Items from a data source
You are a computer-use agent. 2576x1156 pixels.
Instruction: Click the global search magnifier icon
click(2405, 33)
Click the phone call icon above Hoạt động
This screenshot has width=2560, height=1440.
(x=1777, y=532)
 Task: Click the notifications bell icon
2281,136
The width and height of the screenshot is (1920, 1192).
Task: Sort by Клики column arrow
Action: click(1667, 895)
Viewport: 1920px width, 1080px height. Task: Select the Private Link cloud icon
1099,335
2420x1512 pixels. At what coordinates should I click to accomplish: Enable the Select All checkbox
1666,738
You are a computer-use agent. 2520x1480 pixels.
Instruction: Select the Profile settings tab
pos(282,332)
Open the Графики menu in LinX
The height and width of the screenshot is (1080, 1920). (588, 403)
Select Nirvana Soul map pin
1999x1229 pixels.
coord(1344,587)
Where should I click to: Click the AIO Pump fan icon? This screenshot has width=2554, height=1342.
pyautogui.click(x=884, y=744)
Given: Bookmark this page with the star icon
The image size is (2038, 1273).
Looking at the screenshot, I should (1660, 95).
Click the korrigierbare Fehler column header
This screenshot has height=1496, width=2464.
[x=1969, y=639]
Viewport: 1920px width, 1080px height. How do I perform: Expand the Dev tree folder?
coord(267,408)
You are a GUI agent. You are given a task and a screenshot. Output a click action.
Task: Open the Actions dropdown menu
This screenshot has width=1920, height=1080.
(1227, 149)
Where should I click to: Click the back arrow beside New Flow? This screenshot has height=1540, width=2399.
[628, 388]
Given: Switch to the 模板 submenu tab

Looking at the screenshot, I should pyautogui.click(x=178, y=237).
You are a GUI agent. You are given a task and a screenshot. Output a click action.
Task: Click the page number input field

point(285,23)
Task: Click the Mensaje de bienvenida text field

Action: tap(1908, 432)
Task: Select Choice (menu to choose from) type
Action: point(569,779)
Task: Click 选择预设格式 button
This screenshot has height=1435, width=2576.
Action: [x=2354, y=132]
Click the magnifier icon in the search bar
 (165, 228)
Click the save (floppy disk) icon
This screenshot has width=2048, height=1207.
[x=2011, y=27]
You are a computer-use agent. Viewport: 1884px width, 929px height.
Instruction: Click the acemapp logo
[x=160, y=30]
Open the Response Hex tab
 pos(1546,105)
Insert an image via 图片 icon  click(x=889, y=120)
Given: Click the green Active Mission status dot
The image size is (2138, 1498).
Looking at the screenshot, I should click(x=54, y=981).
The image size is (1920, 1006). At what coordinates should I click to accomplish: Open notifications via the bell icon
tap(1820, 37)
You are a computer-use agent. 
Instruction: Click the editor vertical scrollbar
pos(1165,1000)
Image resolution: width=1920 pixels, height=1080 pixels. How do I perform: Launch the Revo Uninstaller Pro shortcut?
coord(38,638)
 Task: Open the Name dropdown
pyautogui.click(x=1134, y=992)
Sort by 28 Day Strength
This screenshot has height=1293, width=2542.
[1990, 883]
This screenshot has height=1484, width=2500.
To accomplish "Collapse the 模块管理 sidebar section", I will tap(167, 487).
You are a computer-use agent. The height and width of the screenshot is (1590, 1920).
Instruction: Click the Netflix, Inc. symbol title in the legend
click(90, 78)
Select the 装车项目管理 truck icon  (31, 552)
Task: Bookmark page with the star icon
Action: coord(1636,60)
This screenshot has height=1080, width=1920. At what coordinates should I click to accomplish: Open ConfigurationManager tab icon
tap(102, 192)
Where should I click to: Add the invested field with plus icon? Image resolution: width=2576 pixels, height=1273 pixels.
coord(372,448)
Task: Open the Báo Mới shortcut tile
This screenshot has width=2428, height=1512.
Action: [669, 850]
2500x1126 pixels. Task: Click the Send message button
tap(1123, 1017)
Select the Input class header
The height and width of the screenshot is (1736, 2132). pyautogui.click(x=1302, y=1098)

◆ Brief: The line containing "Open the Response Hex tab" and all lines after it, through the last line of the data, should be retyped exactly.

◆ Your response:
Open the Response Hex tab
 pos(1546,105)
Insert an image via 图片 icon  click(x=889, y=120)
Given: Click the green Active Mission status dot
The image size is (2138, 1498).
Looking at the screenshot, I should click(x=54, y=981).
The image size is (1920, 1006). At what coordinates should I click to accomplish: Open notifications via the bell icon
tap(1820, 37)
You are a computer-use agent. 
Instruction: Click the editor vertical scrollbar
pos(1165,1000)
Image resolution: width=1920 pixels, height=1080 pixels. How do I perform: Launch the Revo Uninstaller Pro shortcut?
coord(38,638)
 Task: Open the Name dropdown
pyautogui.click(x=1134, y=992)
Sort by 28 Day Strength
This screenshot has height=1293, width=2542.
[1990, 883]
This screenshot has height=1484, width=2500.
To accomplish "Collapse the 模块管理 sidebar section", I will tap(167, 487).
You are a computer-use agent. The height and width of the screenshot is (1590, 1920).
Instruction: Click the Netflix, Inc. symbol title in the legend
click(90, 78)
Select the 装车项目管理 truck icon  (31, 552)
Task: Bookmark page with the star icon
Action: coord(1636,60)
This screenshot has height=1080, width=1920. At what coordinates should I click to accomplish: Open ConfigurationManager tab icon
tap(102, 192)
Where should I click to: Add the invested field with plus icon? Image resolution: width=2576 pixels, height=1273 pixels.
coord(372,448)
Task: Open the Báo Mới shortcut tile
This screenshot has width=2428, height=1512.
Action: [669, 850]
2500x1126 pixels. Task: Click the Send message button
tap(1123, 1017)
Select the Input class header
The height and width of the screenshot is (1736, 2132). pyautogui.click(x=1302, y=1098)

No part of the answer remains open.